§ ESPLORA IL MATERIALE:
(a) Nel testo sulla nomina a Capri, quanti curriculum ha esaminato il sindaco prima di scegliere la nuova comandante?
(b) Ricopia dal testo sulla nomina a Capri il passaggio compreso tra "Non la pensano" e "tramite concorso pubblico.", estremi inclusi.

§ BRANO DI TESTO:
◆ ◆ ◆

Si chiama Marica Avellino, è laureata in giurisprudenza ed è stata appena nominata capo della polizia municipale dell’isola di Capri, la perla del mediterraneo dove la stessa neodirigente è nata 30 anni fa. Una buona notizia, dunque? Lo sarebbe, se la nomina non fosse stata accompagnata dall’inferocita reazione dei vigili urbani in servizio nell’isola dei Faraglioni.

La scelta fatta dal sindaco Ciro Lembo, infatti, gli agenti della municipale non l’hanno proprio digerita, al punto da proclamare lo stato di agitazione, minacciare lo sciopero e chiedere l’intervento del prefetto competente, quello di Napoli, Andrea De Martino.

La legge mi consente di scegliere. Le donne hanno una marcia in più e io ho preso una donna laureata, caprese e con esperienza.

Si è difeso così il primo cittadino, che ha nominato la donna dopo aver preso in esame una ventina di curriculum.

Non la pensano così i vigili che protestano, alcuni dei quali, come riferisce il quotidiano La Repubblica, hanno fatto sapere di essere in possesso a loro volta dei requisiti richiesti, e chiedono che il posto di comandante della Municipale sia attribuito tramite concorso pubblico.

È un caso di maschilismo o una protesta legittima?

◆ ◆ ◆

§ Voci archiviate:
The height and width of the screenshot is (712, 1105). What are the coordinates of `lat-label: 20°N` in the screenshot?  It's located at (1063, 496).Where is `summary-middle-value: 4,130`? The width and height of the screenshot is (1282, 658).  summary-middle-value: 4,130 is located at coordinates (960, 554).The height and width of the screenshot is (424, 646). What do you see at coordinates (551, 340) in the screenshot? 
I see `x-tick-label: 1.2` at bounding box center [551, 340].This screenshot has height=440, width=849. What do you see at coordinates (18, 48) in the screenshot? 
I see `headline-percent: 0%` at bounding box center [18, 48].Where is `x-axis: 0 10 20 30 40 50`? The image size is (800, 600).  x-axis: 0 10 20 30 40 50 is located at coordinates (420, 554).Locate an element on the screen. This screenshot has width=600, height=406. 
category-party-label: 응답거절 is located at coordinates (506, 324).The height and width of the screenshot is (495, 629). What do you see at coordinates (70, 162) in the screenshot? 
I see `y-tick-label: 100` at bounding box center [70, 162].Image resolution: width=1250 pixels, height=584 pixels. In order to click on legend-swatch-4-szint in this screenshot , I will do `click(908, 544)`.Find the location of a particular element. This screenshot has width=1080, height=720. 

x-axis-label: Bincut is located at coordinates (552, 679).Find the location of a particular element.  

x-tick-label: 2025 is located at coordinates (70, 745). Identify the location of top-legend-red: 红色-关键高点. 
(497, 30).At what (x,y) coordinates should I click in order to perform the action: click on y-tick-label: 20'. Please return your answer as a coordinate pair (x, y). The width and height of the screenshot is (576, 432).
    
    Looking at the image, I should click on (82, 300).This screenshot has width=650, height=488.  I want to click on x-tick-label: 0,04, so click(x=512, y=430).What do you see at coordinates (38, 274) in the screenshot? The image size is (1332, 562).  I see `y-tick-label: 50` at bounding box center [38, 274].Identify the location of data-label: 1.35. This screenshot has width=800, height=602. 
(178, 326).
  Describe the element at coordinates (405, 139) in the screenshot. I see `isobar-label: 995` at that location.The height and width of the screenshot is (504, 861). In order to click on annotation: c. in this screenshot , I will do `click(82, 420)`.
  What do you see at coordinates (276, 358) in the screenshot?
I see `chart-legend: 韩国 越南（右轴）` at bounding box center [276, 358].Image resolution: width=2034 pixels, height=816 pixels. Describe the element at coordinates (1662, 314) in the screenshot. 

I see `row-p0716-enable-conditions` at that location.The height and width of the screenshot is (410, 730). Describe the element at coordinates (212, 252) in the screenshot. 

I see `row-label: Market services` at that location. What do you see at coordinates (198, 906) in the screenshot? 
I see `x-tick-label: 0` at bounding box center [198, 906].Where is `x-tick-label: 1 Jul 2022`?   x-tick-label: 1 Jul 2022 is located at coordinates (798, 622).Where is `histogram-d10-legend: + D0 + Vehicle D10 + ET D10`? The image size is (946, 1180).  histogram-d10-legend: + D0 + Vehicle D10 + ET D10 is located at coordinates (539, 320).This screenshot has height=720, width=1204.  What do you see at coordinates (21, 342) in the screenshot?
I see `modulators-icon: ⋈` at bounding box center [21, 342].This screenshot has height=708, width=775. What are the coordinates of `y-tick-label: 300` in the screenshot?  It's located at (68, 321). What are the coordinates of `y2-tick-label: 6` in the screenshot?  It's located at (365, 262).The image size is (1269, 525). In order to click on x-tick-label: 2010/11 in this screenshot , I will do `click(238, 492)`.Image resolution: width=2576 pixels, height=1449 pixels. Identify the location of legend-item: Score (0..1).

◆ ◆ ◆

§ SOLUZIONI:
(a) Una ventina.

(b)
Non la pensano così i vigili che protestano, alcuni dei quali, come riferisce il quotidiano La Repubblica, hanno fatto sapere di essere in possesso a loro volta dei requisiti richiesti, e chiedono che il posto di comandante della Municipale sia attribuito tramite concorso pubblico.